练习任务 ▸
(1) 判断以下三项陈述是否与选文相符。每项回答"是"或"否",并原样引用选文中起决定作用的文字。
(a) 1648年,西欧遭遇了17世纪最糟糕的粮食歉收。
(b) 1641年10月爱尔兰发生骚乱时,当地在那个时候降雪很常见。
(c) 索马里2010年到2012年间的干旱和饥荒夺去了约50万人的生命。
(2) 用两句话概括选文。
(3) 从选文中摘出以"但是寒冷的确带来了更直接的损"开头、一直到"国际安全、可持续发展和合作。"为止的部分,一字不改地抄录下来。

选文 ▸
★ ★ ★ ★ ★ ★ ★

地球科学家们发现,在17世纪,有三个因素在全球范围内发挥了作用:火山爆发的次数增加,厄尔尼诺现象出现的次数翻了一番(沿热带的南美洲西海岸出现的异常温暖的海洋状况),以及太阳黑子的消失,减少了让地球保持温暖的太阳辐射输出。
17世纪,战争、内战和叛乱激增,全球各地瓦解的国家数量超过先前或之后的任何一个世纪。仅在1648年,俄罗斯(世界上最大的国家)和法国(欧洲人口最多的国家)就因叛乱而双双瘫痪;乌克兰、英格兰和苏格兰都爆发了内战;而在伊斯坦布尔(欧洲最大的城市),愤怒的臣民勒死了苏丹易卜拉欣(Ibrahim)。
气候并不是17世纪所有灾难的唯一元凶,但它恶化了很多灾难。在粮食歉收或者颗粒无收的时候,疾病爆发更为常见,尤其是天花和瘟疫。1641年10月23日,爱尔兰天主教徒发起的一场骚乱把属于少数派的新教徒赶出家园时,没有人预见到会出现严重的寒流和霜雪,因为那个地方那个时候出现降雪非常罕见。数以千计的新教徒被冻死,使一个政治抗议活动变成了一场点燃复仇火焰的大屠杀。奥利弗·克伦威尔(Oliver Cromwell)后来把这个事件作为他开展残酷运动,恢复新教在爱尔兰主导地位的缘由。
但是寒冷的确带来了更直接的损失。1648年,西欧遭遇了那个世纪最糟糕的粮食歉收。当面包价格出现飙升时,西西里岛、斯德哥尔摩等地爆发了骚乱。17世纪40年代,在阿尔卑斯山一带,农作物长势不好成为了一种常态,随着冰川蔓延到自上个冰河时代以来最远的地方,人们用文字记录了耕地、农庄、甚至整个村庄的消失。农作物歉收和粮食短缺清楚地反应在法国的军事记录中:出生在17世纪下半叶的士兵,平均身高比那些1700年后出生的士兵矮了一英寸,而出生在饥荒年的士兵明显比其他士兵个子矮。
全球极少有地区在17世纪的极端气候中毫发无损的。在中国,干旱、粮食严重歉收,以及税赋加重和政府计划的缩减,导致了一波匪情和混乱的出现,北部缺乏口粮的满族部落开展了一场残酷的、持续了二三十年的征战。北美和西非都经历了饥荒和野蛮战争。在印度,1627年到1630年间,古吉拉特邦先后遭遇旱灾和洪灾,导致逾100万人丧生,在日本,连续几季出现粮食歉收之后,九州岛爆发了一场大规模叛乱。五年后,饥荒和之后一个不同寻常的严冬导致大约50万日本人丧命。

人为干预无法避免火山爆发,不能阻止厄尔尼诺现象,也无法推迟干旱的发生,虽然这每一种灾难都可能导致饥荒、经济混乱和政治动荡。但是,跟350年前面对这些变化的祖先相比,我们如今既有资源也有技术来做好应对它们的准备。
例如,英国的首席科学官已发出警告:海平面的上升似乎无可阻挡,面对这种情况,“我们要么对可持续的洪水治理和海岸管理进行更大的投入,要么学会忍耐更加普遍的洪灾。”总之我们只有两个选择:一是现在就把钱花在准备工作上,二是以后付出更大的代价。
索马里发生的事情提醒我们,不作为可能导致怎样的可怕后果。该地区2010年到2012年间的干旱导致了当地的饥荒,内战干扰并阻碍了救援工作,致使情况进一步恶化,最终夺去了约25万人的生命,其中一半不足5岁。
17世纪,气候、战争和叛乱的夹击导致了数百万人丧生。今天,类似规模的自然灾害——无论人类是不是罪魁祸首——都可以夺走数以十亿计的生命。而且还会催生混乱和暴力,危及国际安全、可持续发展和合作。
所以,当我们在人类活动是否导致了气候变化这个问题上迟疑不决时,让我们不要忘记,历史记录显示,气候变化引起的诸多灾难是不可避免的——我们应该做好相应的准备。

★ ★ ★ ★ ★ ★ ★

数据摘录 ▸
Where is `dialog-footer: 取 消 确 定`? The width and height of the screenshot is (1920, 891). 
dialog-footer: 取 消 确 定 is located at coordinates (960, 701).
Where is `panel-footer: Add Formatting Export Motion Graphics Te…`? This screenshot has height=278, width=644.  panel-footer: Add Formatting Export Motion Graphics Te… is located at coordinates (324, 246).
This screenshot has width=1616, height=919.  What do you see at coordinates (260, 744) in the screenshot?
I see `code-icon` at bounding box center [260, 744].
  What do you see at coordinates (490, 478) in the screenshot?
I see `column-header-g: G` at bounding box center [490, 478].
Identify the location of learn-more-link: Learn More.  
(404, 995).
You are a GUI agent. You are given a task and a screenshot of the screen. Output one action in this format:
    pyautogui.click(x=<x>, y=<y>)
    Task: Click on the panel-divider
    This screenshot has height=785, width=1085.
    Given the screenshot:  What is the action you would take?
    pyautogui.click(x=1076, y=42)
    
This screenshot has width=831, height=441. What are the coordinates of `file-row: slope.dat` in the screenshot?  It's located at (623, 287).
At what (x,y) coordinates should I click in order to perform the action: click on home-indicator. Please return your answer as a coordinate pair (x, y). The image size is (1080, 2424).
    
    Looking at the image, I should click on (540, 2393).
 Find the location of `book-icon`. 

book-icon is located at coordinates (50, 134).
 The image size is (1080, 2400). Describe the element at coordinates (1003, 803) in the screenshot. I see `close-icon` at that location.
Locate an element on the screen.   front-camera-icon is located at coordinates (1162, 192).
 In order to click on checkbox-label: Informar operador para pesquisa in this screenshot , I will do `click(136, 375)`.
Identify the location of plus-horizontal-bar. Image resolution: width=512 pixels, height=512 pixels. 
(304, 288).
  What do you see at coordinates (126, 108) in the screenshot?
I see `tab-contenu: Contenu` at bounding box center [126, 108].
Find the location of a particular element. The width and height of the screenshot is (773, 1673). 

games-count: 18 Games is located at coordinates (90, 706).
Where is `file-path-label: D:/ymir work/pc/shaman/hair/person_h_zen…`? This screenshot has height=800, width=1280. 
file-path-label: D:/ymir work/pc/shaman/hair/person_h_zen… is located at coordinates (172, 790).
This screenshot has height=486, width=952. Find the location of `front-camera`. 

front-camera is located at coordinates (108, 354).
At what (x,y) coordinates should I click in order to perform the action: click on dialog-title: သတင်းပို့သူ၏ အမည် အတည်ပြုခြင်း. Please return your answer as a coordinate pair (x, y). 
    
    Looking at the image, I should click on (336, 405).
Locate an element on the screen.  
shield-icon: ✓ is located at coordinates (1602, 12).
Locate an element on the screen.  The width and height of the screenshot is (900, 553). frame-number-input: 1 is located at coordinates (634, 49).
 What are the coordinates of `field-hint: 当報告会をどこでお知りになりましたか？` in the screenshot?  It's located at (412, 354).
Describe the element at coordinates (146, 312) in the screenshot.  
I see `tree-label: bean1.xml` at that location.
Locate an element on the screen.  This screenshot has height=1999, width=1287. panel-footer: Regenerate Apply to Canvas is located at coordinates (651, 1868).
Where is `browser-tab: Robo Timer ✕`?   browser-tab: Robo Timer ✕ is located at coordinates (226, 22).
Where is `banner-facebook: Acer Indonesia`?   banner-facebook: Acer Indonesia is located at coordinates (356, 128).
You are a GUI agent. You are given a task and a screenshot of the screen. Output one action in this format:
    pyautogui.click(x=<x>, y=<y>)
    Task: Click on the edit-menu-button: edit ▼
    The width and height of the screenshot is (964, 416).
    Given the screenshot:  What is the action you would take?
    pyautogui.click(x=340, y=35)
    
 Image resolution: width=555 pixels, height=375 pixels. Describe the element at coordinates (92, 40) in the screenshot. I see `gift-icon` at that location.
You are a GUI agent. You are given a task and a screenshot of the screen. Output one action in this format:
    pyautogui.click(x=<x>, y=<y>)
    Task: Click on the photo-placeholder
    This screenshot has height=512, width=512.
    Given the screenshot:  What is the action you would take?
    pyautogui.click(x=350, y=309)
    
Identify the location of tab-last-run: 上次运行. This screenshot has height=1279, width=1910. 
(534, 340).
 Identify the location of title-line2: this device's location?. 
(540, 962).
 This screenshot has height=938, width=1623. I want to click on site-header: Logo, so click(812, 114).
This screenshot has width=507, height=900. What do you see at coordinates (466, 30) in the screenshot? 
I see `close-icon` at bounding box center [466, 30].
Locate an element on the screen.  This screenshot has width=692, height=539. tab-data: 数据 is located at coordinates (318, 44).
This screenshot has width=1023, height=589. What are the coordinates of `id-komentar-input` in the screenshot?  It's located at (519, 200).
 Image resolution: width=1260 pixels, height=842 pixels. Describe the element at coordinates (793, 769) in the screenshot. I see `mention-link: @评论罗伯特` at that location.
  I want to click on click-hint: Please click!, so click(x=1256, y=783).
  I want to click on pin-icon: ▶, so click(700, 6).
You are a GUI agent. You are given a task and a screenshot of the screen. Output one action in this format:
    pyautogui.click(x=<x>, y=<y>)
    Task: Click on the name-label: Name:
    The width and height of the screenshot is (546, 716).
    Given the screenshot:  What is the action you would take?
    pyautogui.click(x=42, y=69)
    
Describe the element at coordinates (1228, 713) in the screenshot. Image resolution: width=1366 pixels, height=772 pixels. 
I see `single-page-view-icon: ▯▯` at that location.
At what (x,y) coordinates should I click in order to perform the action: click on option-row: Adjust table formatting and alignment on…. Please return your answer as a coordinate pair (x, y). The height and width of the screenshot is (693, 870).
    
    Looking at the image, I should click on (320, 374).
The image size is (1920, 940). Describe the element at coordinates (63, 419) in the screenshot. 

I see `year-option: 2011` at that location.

★ ★ ★ ★ ★ ★ ★

练习答案 ▸
(1)
(a) 是。"1648年,西欧遭遇了那个世纪最糟糕的粮食歉收。"
(b) 否。"因为那个地方那个时候出现降雪非常罕见"
(c) 否。"最终夺去了约25万人的生命"

(2) 17世纪,火山爆发增多、厄尔尼诺现象频发和太阳黑子消失使全球气候异常,寒冷与干旱加剧了粮食歉收、疾病、战争和叛乱,在欧洲和亚洲多地造成饥荒、动乱和大量死亡。人类无法阻止这类自然变化,但如今已有资源和技术做好准备,应当现在就投入,否则以后要付出更大的代价。

(3)
但是寒冷的确带来了更直接的损失。1648年,西欧遭遇了那个世纪最糟糕的粮食歉收。当面包价格出现飙升时,西西里岛、斯德哥尔摩等地爆发了骚乱。17世纪40年代,在阿尔卑斯山一带,农作物长势不好成为了一种常态,随着冰川蔓延到自上个冰河时代以来最远的地方,人们用文字记录了耕地、农庄、甚至整个村庄的消失。农作物歉收和粮食短缺清楚地反应在法国的军事记录中:出生在17世纪下半叶的士兵,平均身高比那些1700年后出生的士兵矮了一英寸,而出生在饥荒年的士兵明显比其他士兵个子矮。
全球极少有地区在17世纪的极端气候中毫发无损的。在中国,干旱、粮食严重歉收,以及税赋加重和政府计划的缩减,导致了一波匪情和混乱的出现,北部缺乏口粮的满族部落开展了一场残酷的、持续了二三十年的征战。北美和西非都经历了饥荒和野蛮战争。在印度,1627年到1630年间,古吉拉特邦先后遭遇旱灾和洪灾,导致逾100万人丧生,在日本,连续几季出现粮食歉收之后,九州岛爆发了一场大规模叛乱。五年后,饥荒和之后一个不同寻常的严冬导致大约50万日本人丧命。

人为干预无法避免火山爆发,不能阻止厄尔尼诺现象,也无法推迟干旱的发生,虽然这每一种灾难都可能导致饥荒、经济混乱和政治动荡。但是,跟350年前面对这些变化的祖先相比,我们如今既有资源也有技术来做好应对它们的准备。
例如,英国的首席科学官已发出警告:海平面的上升似乎无可阻挡,面对这种情况,“我们要么对可持续的洪水治理和海岸管理进行更大的投入,要么学会忍耐更加普遍的洪灾。”总之我们只有两个选择:一是现在就把钱花在准备工作上,二是以后付出更大的代价。
索马里发生的事情提醒我们,不作为可能导致怎样的可怕后果。该地区2010年到2012年间的干旱导致了当地的饥荒,内战干扰并阻碍了救援工作,致使情况进一步恶化,最终夺去了约25万人的生命,其中一半不足5岁。
17世纪,气候、战争和叛乱的夹击导致了数百万人丧生。今天,类似规模的自然灾害——无论人类是不是罪魁祸首——都可以夺走数以十亿计的生命。而且还会催生混乱和暴力,危及国际安全、可持续发展和合作。